(Entries for finding words and elements)
···
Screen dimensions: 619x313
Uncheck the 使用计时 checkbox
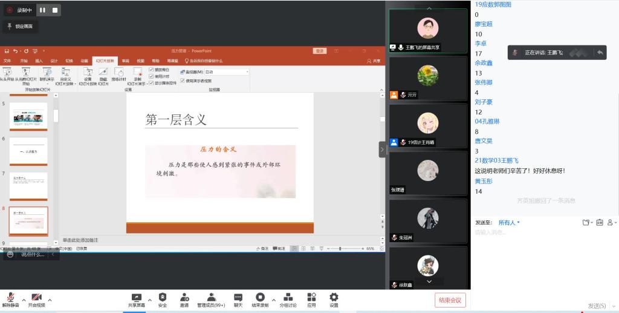point(151,76)
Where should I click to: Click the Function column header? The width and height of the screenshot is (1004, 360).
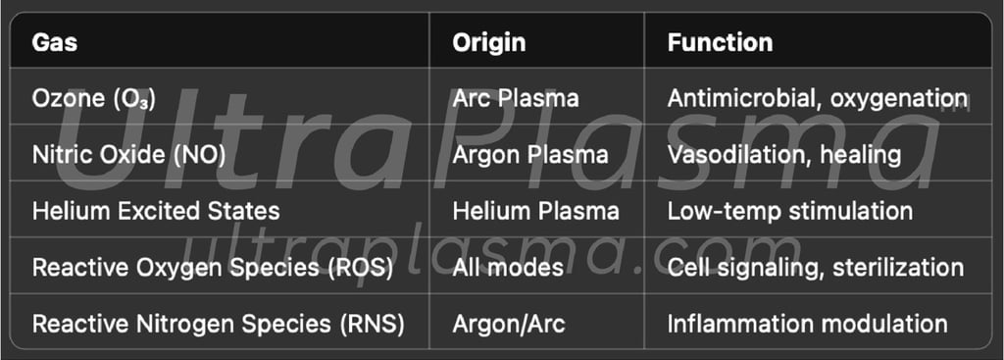tap(818, 41)
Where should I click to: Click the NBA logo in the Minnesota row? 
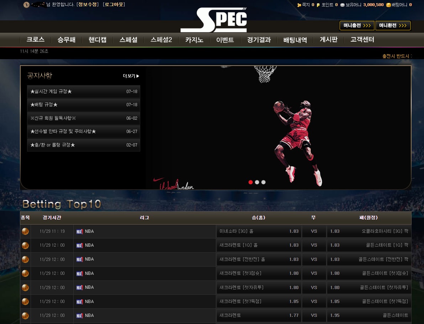[79, 232]
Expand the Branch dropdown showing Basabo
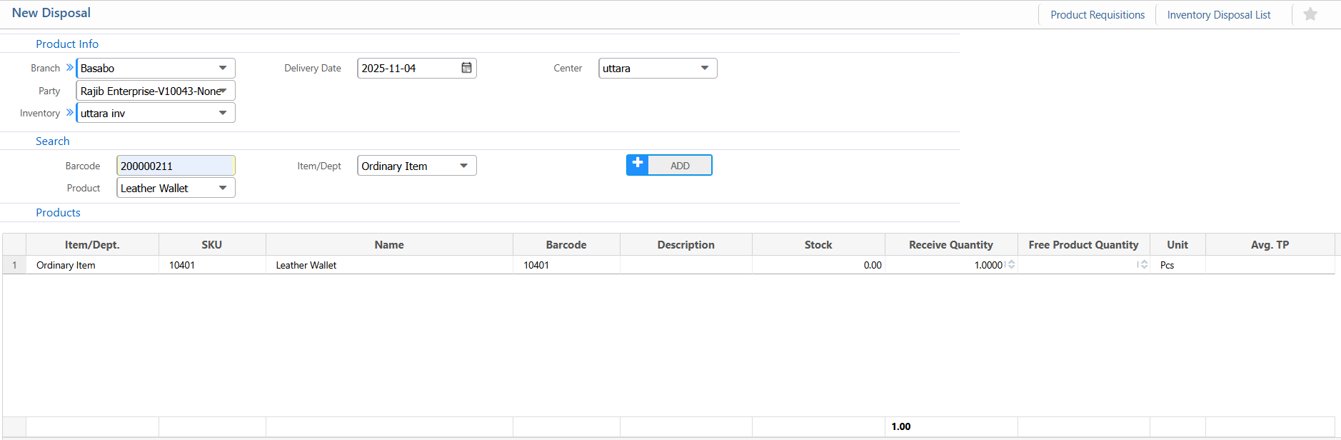 point(223,69)
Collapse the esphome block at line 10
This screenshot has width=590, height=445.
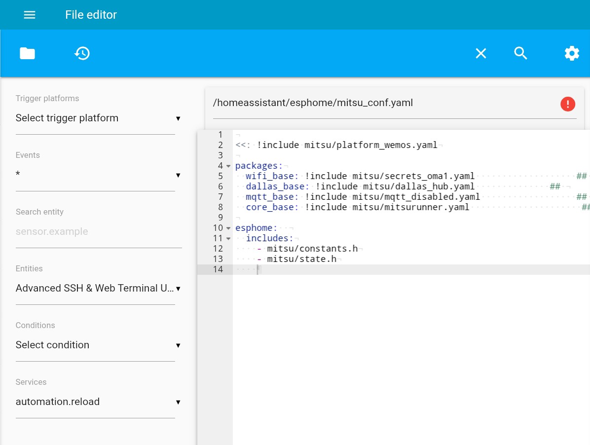pyautogui.click(x=228, y=228)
···
What the task asks:
Write out each line of the items above as a numbered list, skipping blank lines and leaving the pictures out.

Answer to the exercise:
1. Screen dimensions: 619x313
2. Uncheck the 使用计时 checkbox
3. point(151,76)
4. Where should I click to: Click the Function column header? The width and height of the screenshot is (1004, 360).
5. tap(818, 41)
6. Where should I click to: Click the NBA logo in the Minnesota row? 
7. [79, 232]
8. Expand the Branch dropdown showing Basabo
9.  point(223,69)
10. Collapse the esphome block at line 10
11. This screenshot has width=590, height=445.
12. pyautogui.click(x=228, y=228)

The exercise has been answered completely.